Kim mi anlattığım.. Siz.. İçinizden biri.. Kimbilir kaç kişisiniz orda.. Kaç yüz.. Bin.. 24.03.2002 Sabah Gazetesi.
Başarı, yataktan kalkma ile başlar.. Bu kadar basit.. Ama o kadar da zor.. .
Bir araştırma yapın yakın çevrenizde.. Başarılı olanlar, yataktan kalkmayı bilenlerdir. .
Nedir yataktan kalkmayı bilmek.. Karar verdiğin saatte gözünü açtığın anda, fırlayıp yataktan çıkmak.. Bir dakika bile gecikmeden.. Bir dakika bile yatak miskinliği yapmadan.. .
Uçak kaçacaksa, yaparız bunu.. Ama hayat kaçarken yapmayız.. Kaçan uçağın yenisi vardır oysa.. Ama kaçan hayatın saniyesi geri gelmez.. .
Yataktan kalkmayı öğrenmek, kendini tanımakla başlar.. .
Kendinizi iyi tanırsanız, kalkacağınız saati doğru belirler, güne doğru, yapabileceğiniz, başarabileceğiniz planla başlarsınız.. .
Saat 7.30’da yataktan çıkamadığınızı bile bile her gece "7.30 kalkış" diye yattınız mı, kendi kendinizi aldatır, daha kötüsü giderek aşağılık kompleksine düşersiniz.. "Ben ne berbat bir insanım.
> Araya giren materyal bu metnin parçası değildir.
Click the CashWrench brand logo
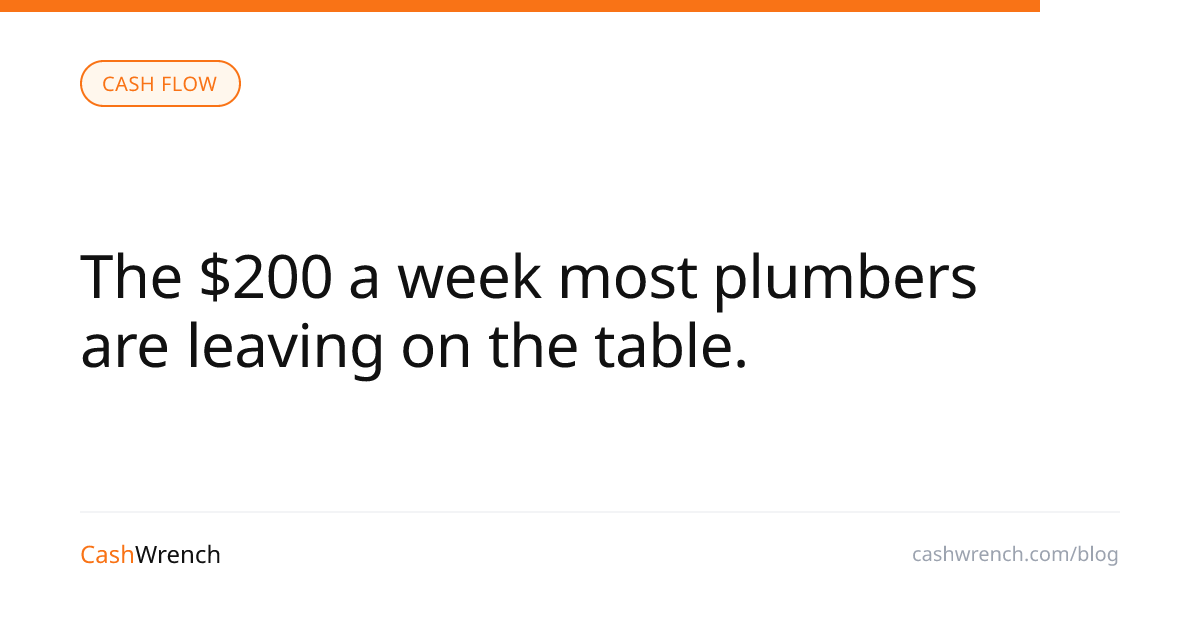click(150, 555)
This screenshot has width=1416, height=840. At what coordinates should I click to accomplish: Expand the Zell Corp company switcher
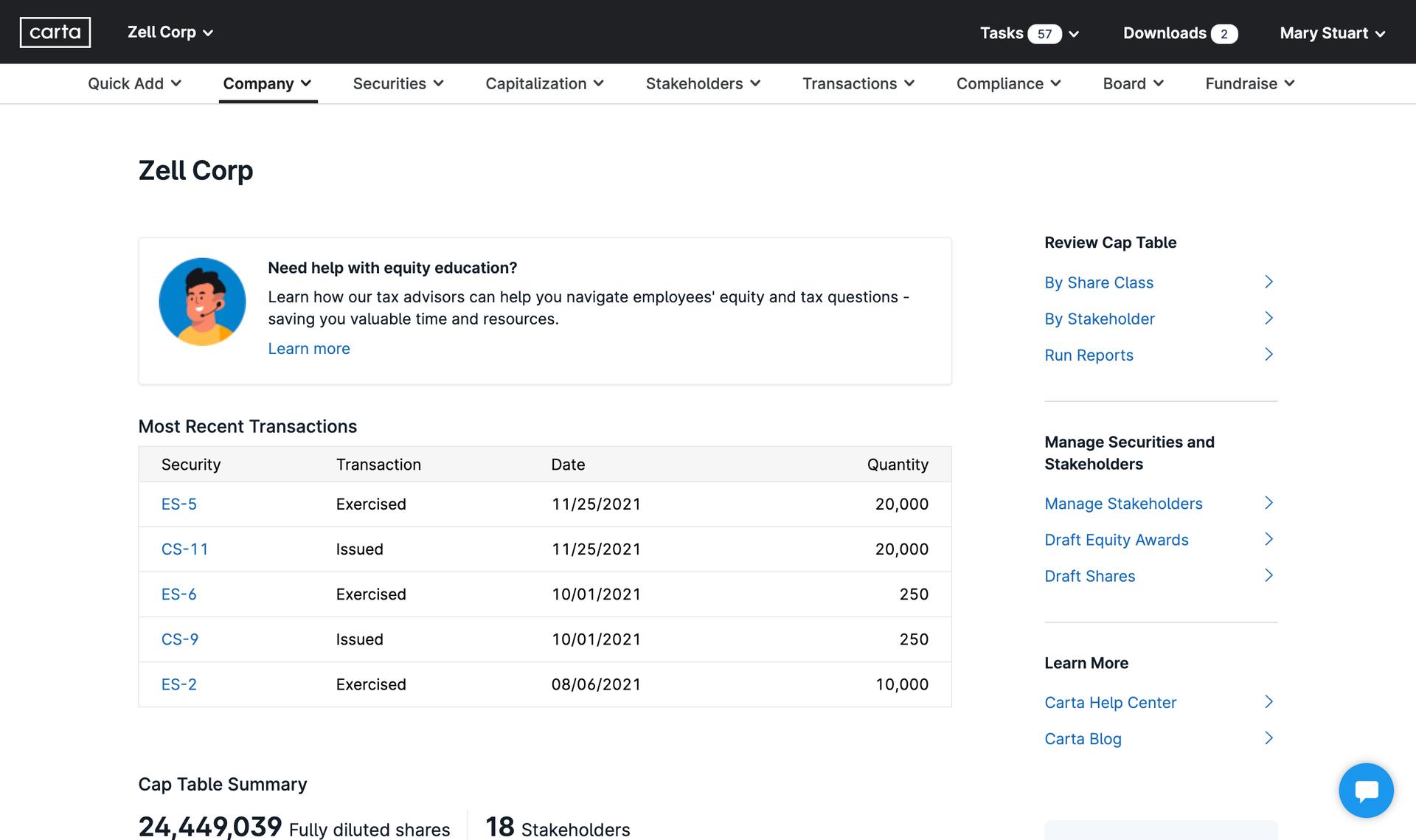click(170, 32)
Verdiğim en basit kararları bile uygulayamıyorum" diye.. .
Bakın.. Hayali değil, gerçekçi planlar yapın.. .
"10.00’da kalkacağım" deyin.. Ama kalkın.. Geceden verdiğiniz kararları, ertesi gün uyguladığınız ölçüde kendinize güveniniz artmaya, kişiliğiniz oturmaya başlar. .
O zaman 7.30’da da rahatça kalkabilecek güce ulaşırsınız.. .
Yapamayacağınızı ezbere bildiğiniz planları her gece yatarken yapmak, sizi yaşarken öldürür. .
Durmadan plan yapıp ertelemek, hiç plan yapmamaktan çok daha hızla çürütür insanı.. .
Yataktan kalkacağınız zamana doğru karar verin ve kalkın.. Hayatınızın nasıl hızla olumlu gelişmeye başladığını göreceksiniz...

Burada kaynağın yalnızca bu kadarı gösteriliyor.